**Directions**
Copying starts at the line containing "Instruction: Click the 搜狐号@搜狐焦点阜新站 watermark" and stops after the last line of the records; each line is repeated exactly, and pictures are skipped.

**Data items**
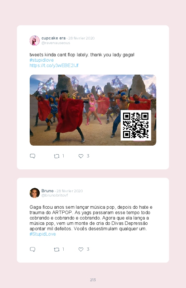Open the @ravenauseous handle
This screenshot has height=288, width=186.
coord(56,43)
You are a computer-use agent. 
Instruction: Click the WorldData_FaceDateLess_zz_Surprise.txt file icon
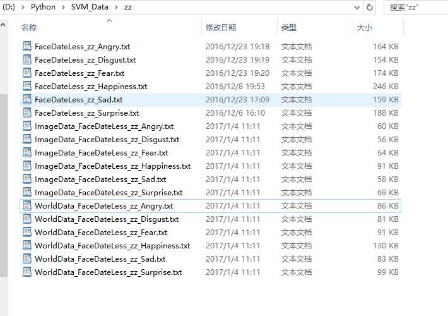[x=27, y=272]
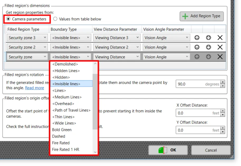Move Security zone 2 row up
This screenshot has height=166, width=241.
point(197,47)
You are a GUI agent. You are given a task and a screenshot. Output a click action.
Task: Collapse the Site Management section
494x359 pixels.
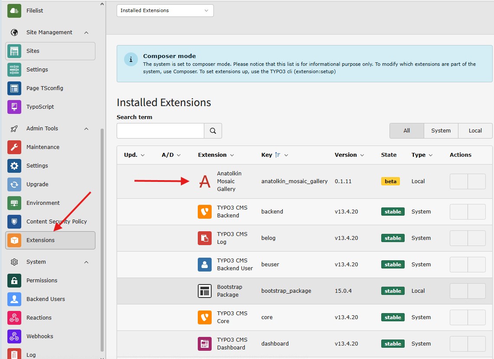pyautogui.click(x=86, y=32)
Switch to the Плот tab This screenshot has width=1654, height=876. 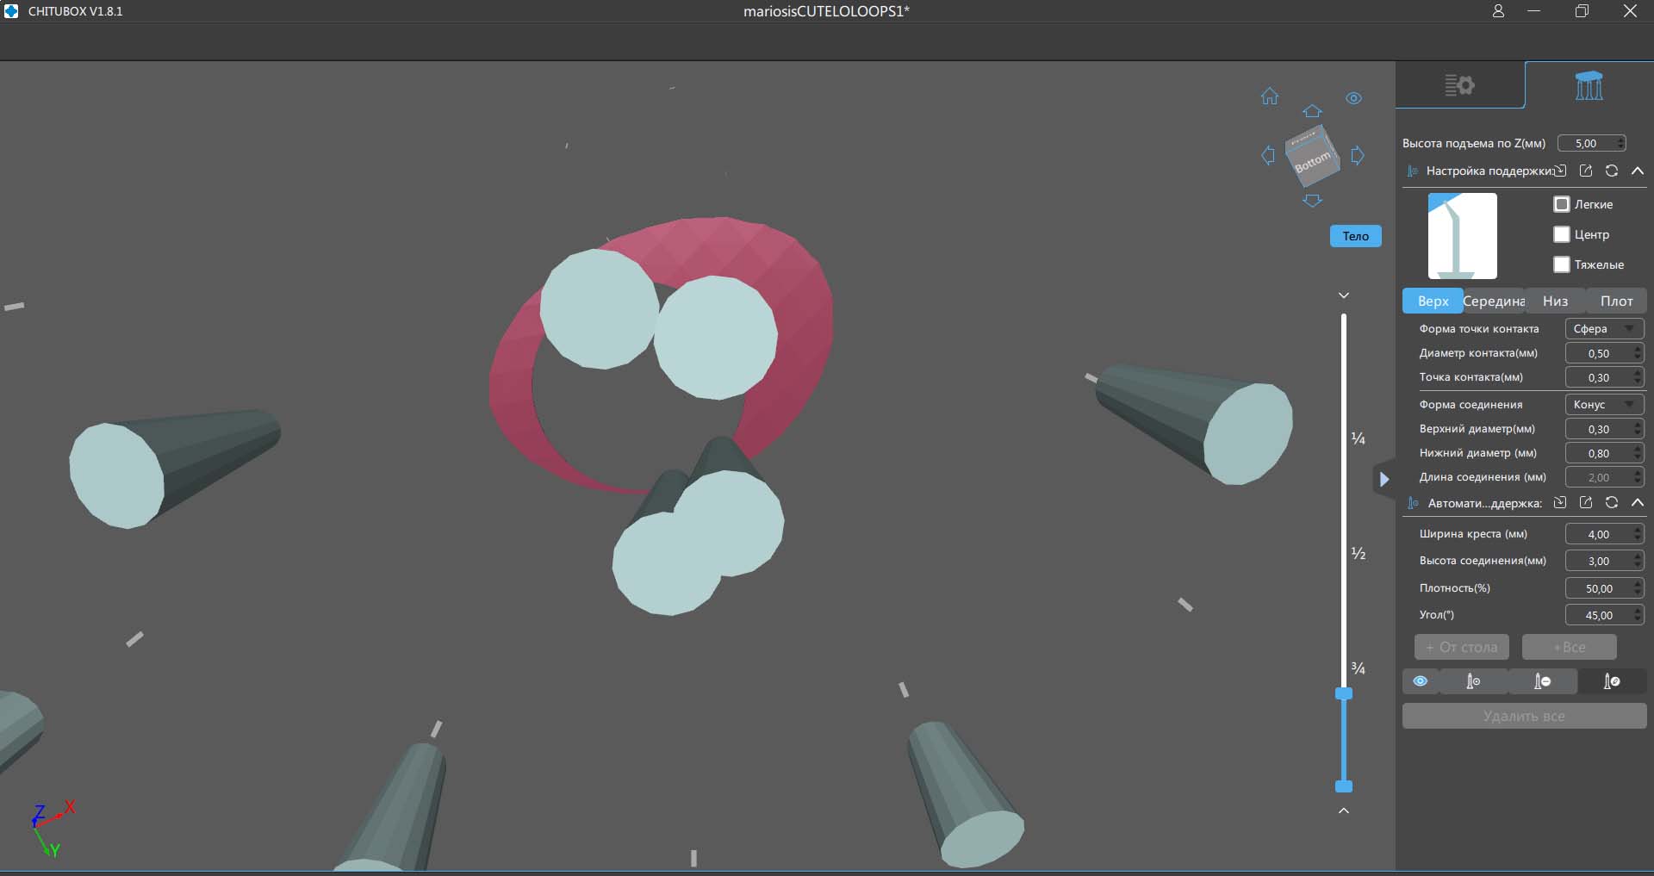click(1616, 301)
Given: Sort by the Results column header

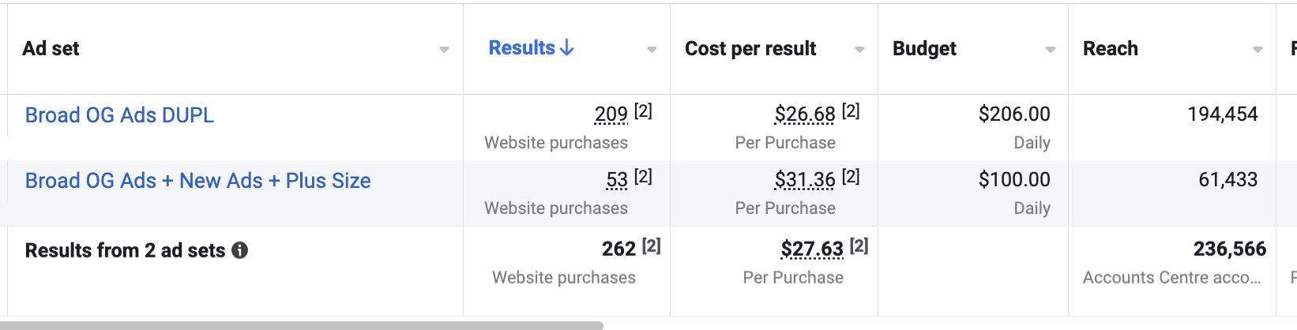Looking at the screenshot, I should coord(521,48).
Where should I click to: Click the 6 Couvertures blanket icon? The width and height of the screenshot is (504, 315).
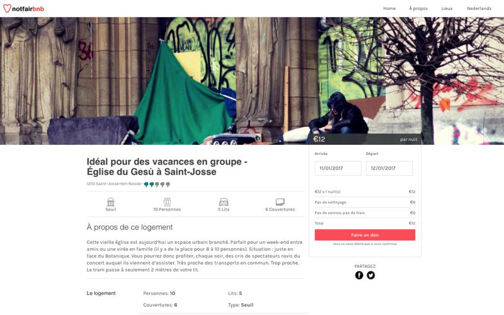(x=280, y=202)
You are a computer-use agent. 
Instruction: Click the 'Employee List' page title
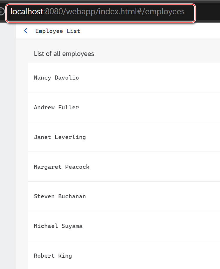tap(58, 31)
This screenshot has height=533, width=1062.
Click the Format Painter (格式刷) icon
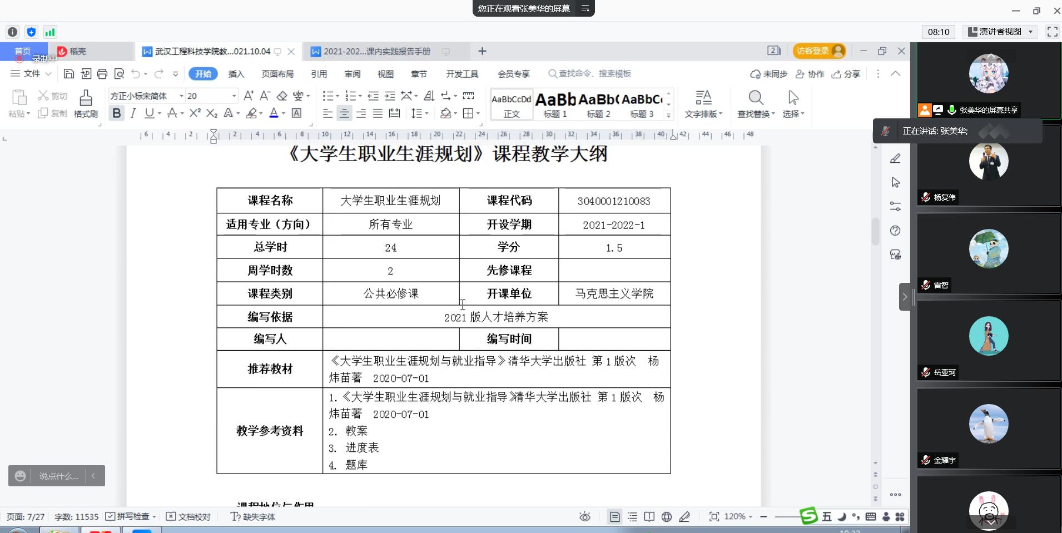point(86,103)
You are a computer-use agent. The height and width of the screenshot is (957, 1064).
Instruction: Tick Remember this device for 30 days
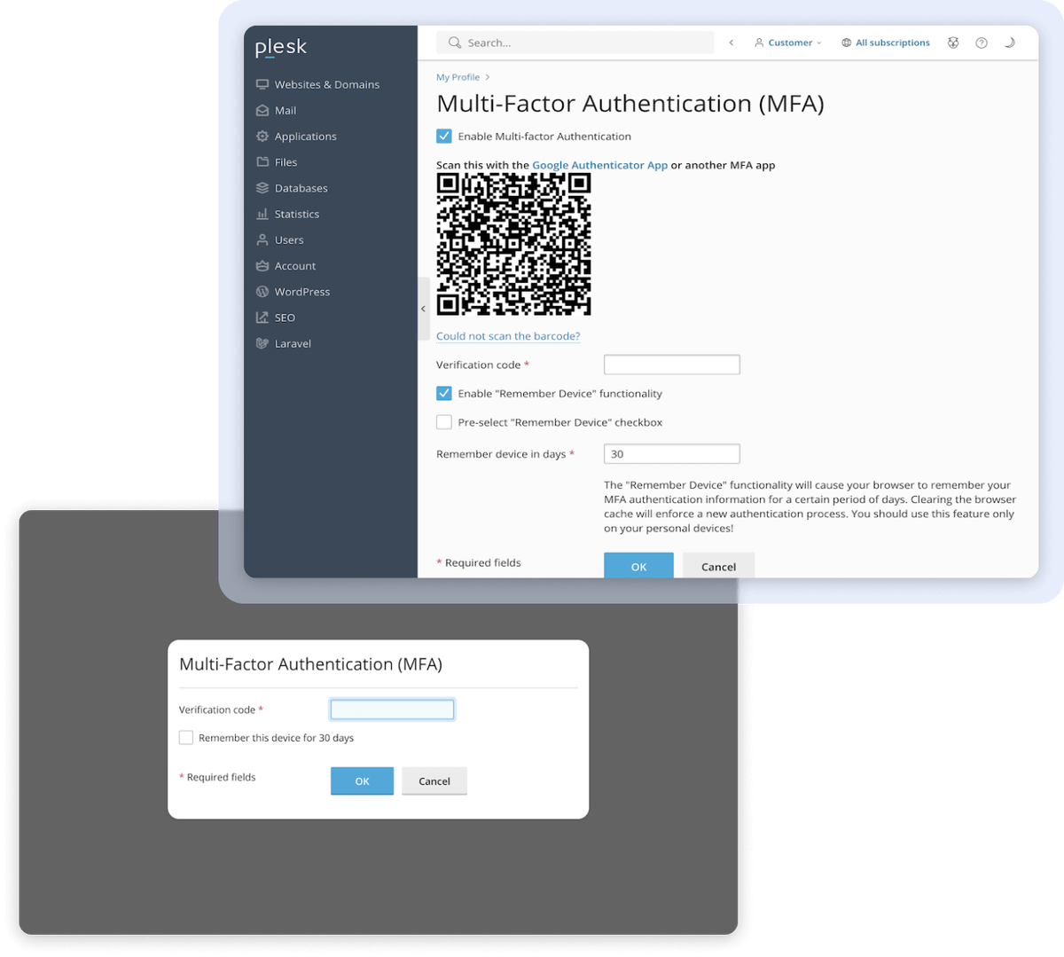(x=186, y=738)
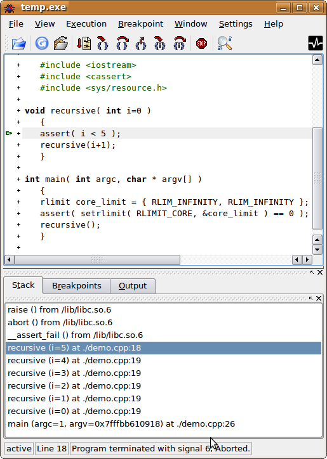Expand the plus next to int main line
This screenshot has height=459, width=327.
pyautogui.click(x=19, y=179)
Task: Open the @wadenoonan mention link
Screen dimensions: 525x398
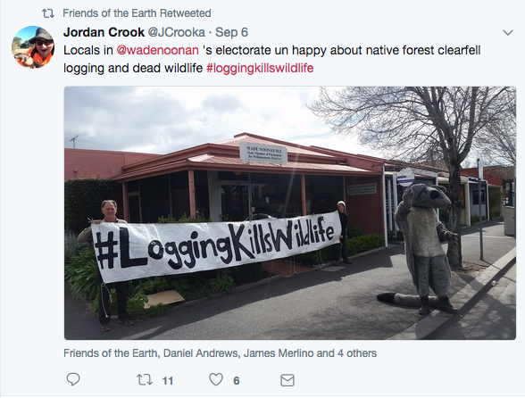Action: 158,50
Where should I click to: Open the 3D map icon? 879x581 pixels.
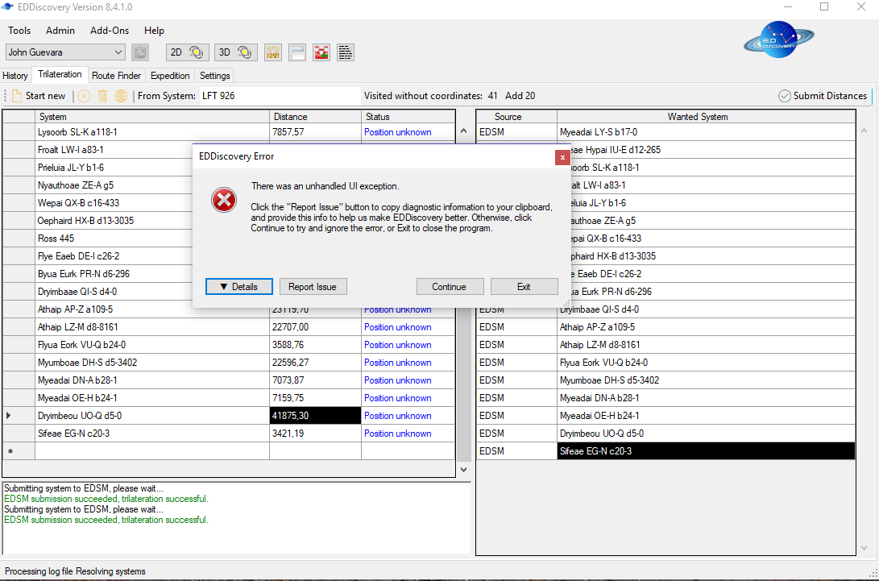point(234,52)
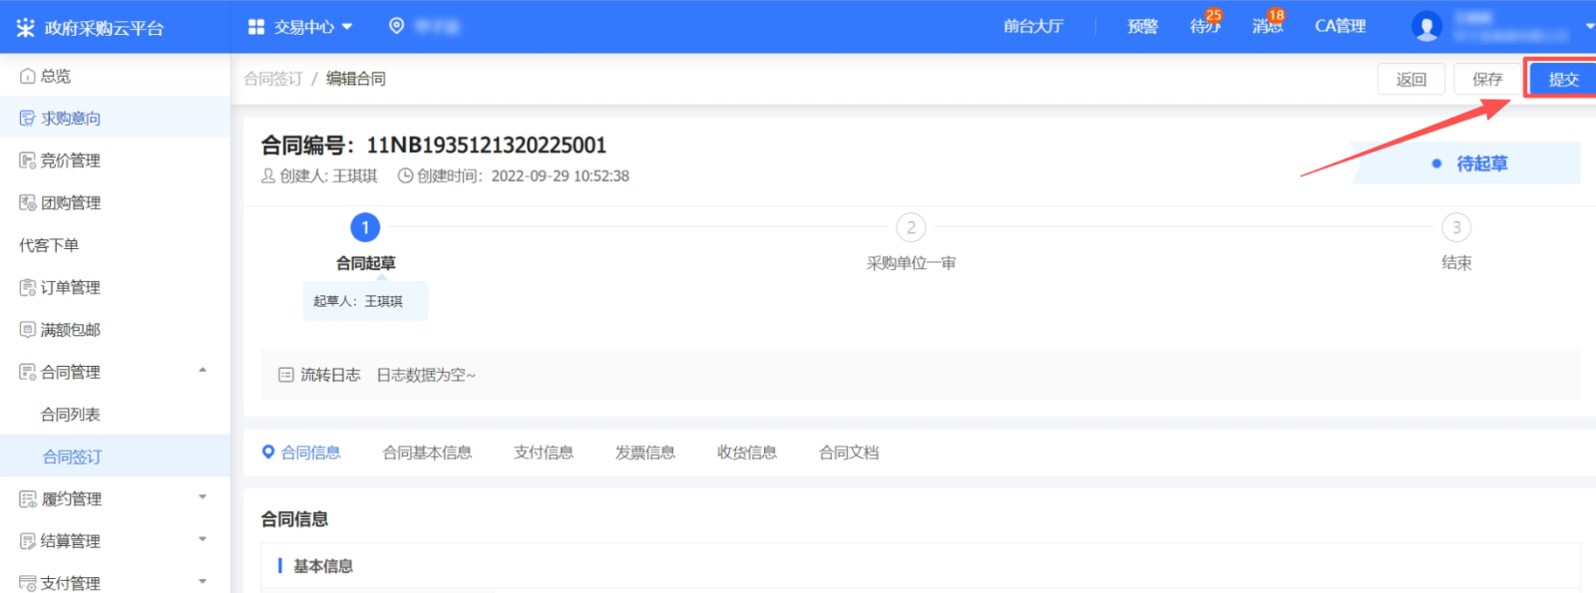
Task: Click the location pin icon in header
Action: coord(396,26)
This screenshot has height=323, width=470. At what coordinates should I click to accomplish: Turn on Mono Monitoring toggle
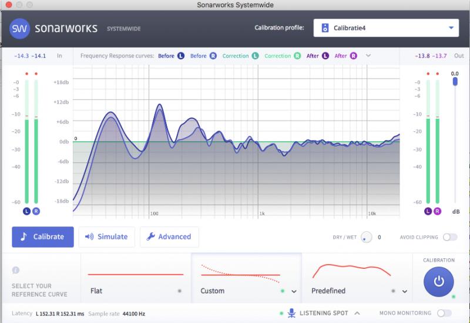coord(444,313)
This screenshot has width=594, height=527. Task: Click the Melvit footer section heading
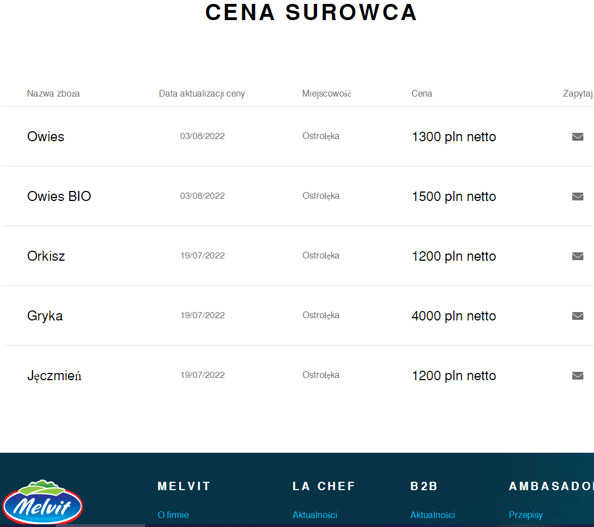[184, 486]
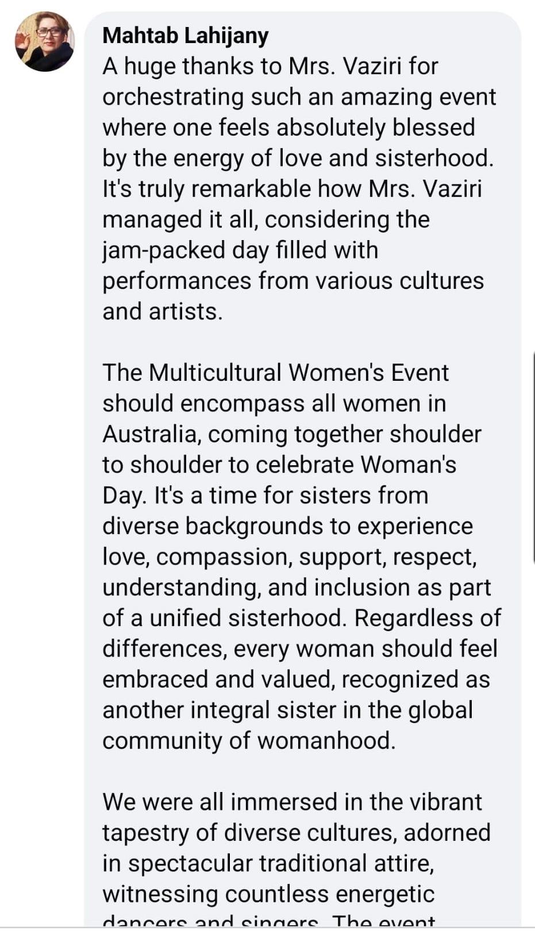This screenshot has height=931, width=535.
Task: Click the line 'by the energy of love and sisterhood.'
Action: (x=298, y=159)
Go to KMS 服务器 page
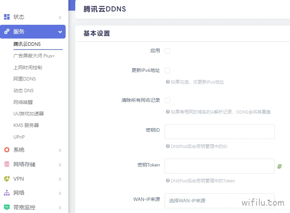 26,125
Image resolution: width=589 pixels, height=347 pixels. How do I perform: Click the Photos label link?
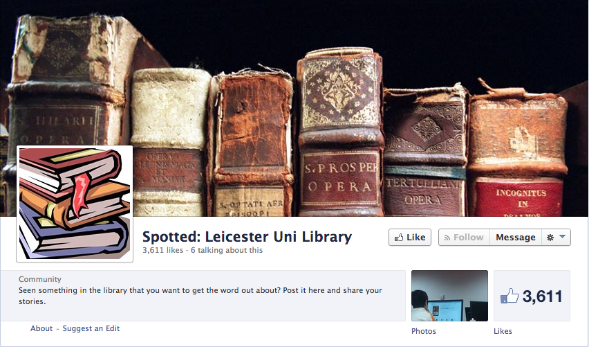[423, 331]
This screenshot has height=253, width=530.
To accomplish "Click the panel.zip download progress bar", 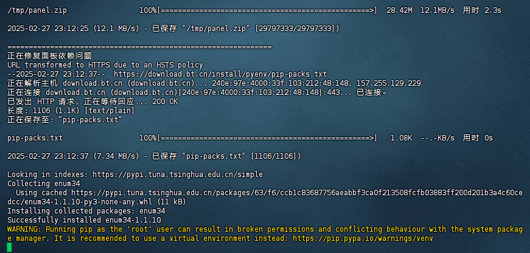I will point(267,10).
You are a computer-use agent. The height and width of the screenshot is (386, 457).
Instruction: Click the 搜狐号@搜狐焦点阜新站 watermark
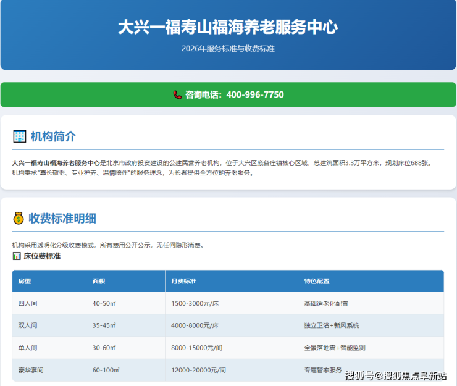[395, 376]
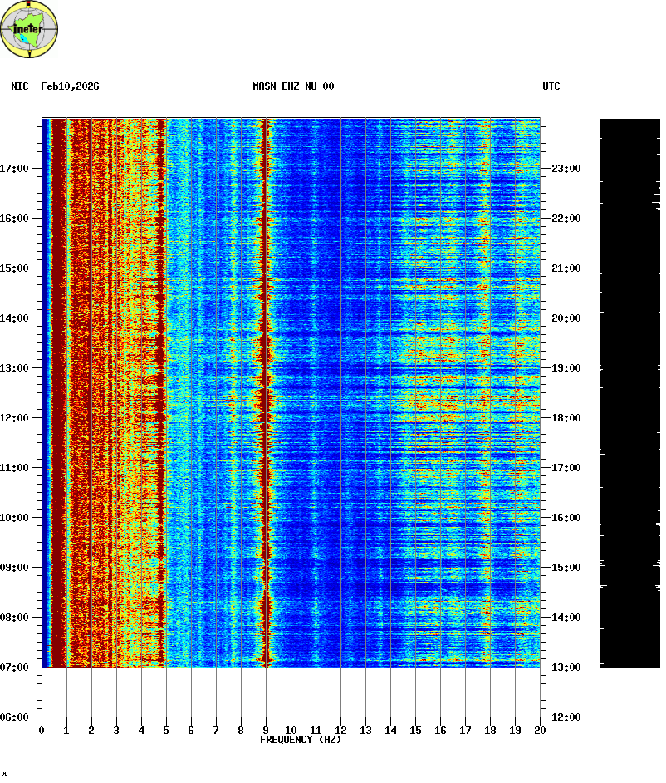Click the 9 Hz frequency axis label

tap(266, 731)
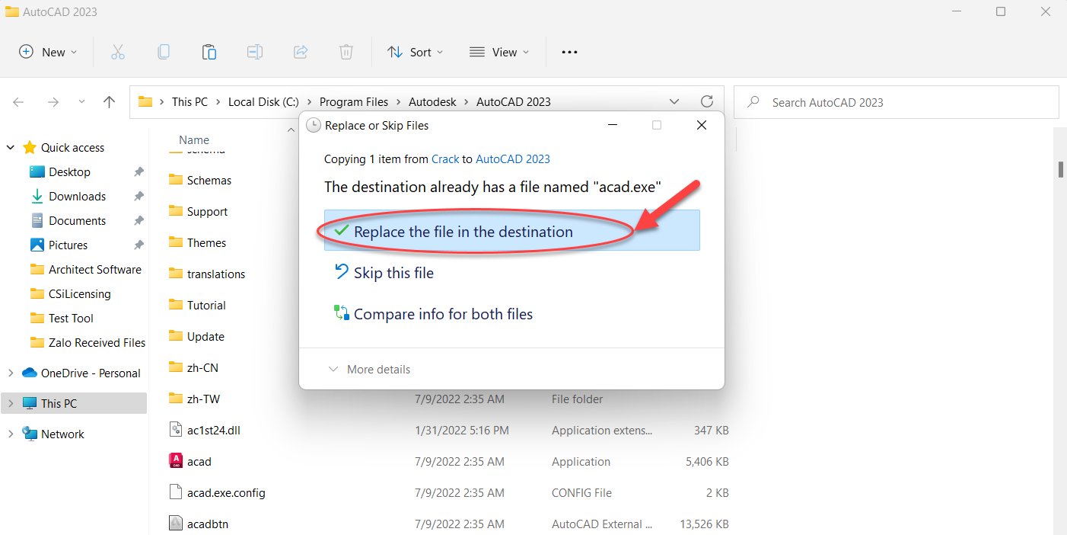1067x535 pixels.
Task: Click the Cut scissors icon in toolbar
Action: 117,52
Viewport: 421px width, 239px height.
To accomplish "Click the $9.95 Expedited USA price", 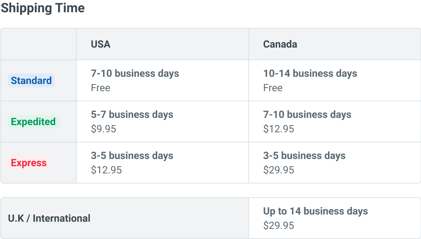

**Completed exercise**
Instruction: Click the 搜狐号@搜狐焦点阜新站 watermark
[395, 376]
Click the 9 Hz frequency axis label

tap(266, 731)
1067x535 pixels.
Task: Click the Cut scissors icon in toolbar
Action: 117,52
Viewport: 421px width, 239px height.
To accomplish "Click the $9.95 Expedited USA price", 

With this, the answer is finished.